■ **Extrait du document**
<<<<

Le producteur Luc Déry, de micro_scope (Incendies, Monsieur Lazhar), dit la même chose. «Le TIFF a souvent servi de rampe de lancement pour nos films sur le plan des ventes internationales, dit-il. Donc, si tu choisis d'aller au FFM, tu passes à côté du TIFF et de réelles possibilités de ventes à l'étranger.»

Le distributeur et producteur Christian Larouche (Louis Cyr, La petite reine) estime qu'il y a quatre grands marchés du film dans le monde et que Toronto arrive en deuxième place. «Il y a Cannes, puis Toronto, Berlin et l'American Film Market», dit-il.

Bizarrement, le TIFF n'a pas officiellement de marché rattaché à ses activités. Mais comme tous les géants sont là, les suites des grands hôtels bourdonnent d'activité. «Il n'y a pas de marché officiellement, mais tu es officiellement obligé d'être là», blague Christian Larouche.

>>>>

■ **Énoncé**
Dans l'extrait du document, relevez les grands marchés du film que Christian Larouche nomme.

■ **Extraits de données**
<<<<

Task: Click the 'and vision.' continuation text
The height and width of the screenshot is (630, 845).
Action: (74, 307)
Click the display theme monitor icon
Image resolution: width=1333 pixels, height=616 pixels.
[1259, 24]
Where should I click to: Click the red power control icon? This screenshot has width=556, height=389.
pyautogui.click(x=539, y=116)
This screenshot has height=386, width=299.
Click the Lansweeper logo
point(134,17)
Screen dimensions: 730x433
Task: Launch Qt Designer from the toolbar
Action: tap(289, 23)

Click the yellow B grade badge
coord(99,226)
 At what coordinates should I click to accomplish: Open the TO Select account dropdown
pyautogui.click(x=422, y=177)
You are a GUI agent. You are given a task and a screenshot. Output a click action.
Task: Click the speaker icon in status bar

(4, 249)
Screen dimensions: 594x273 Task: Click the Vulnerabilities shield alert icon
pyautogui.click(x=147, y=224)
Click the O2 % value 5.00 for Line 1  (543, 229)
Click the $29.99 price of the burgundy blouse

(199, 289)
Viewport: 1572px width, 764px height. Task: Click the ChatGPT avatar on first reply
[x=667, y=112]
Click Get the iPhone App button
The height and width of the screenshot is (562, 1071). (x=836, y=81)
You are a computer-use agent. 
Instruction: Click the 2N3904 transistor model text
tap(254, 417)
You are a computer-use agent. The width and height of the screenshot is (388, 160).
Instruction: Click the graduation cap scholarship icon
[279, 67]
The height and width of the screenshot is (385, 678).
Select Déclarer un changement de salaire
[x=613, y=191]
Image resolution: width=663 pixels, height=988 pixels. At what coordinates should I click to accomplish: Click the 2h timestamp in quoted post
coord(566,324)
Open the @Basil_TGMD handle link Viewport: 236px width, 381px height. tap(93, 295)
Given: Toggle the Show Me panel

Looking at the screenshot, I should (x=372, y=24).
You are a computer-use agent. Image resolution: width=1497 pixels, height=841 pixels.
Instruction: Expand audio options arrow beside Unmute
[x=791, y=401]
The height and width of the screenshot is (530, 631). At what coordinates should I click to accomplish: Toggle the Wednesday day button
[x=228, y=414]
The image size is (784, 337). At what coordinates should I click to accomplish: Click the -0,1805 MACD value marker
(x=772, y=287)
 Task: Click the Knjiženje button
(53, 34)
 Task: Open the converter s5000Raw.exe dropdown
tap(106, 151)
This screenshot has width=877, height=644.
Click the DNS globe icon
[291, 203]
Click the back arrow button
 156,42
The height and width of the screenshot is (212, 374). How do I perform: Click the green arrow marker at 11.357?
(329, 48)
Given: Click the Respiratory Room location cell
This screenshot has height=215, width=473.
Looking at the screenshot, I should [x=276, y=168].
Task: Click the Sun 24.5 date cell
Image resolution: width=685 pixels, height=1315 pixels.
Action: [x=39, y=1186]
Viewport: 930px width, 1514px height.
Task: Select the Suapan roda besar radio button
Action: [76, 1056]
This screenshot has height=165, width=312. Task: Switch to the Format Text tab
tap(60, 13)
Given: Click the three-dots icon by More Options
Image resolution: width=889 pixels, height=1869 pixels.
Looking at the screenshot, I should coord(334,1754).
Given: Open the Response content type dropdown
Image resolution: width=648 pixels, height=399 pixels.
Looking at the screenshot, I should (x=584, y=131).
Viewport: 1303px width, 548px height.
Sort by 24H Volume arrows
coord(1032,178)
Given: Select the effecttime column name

>>>>

■ **Solution rédigée**
Christian Larouche nomme Cannes, Toronto, Berlin et l'American Film Market.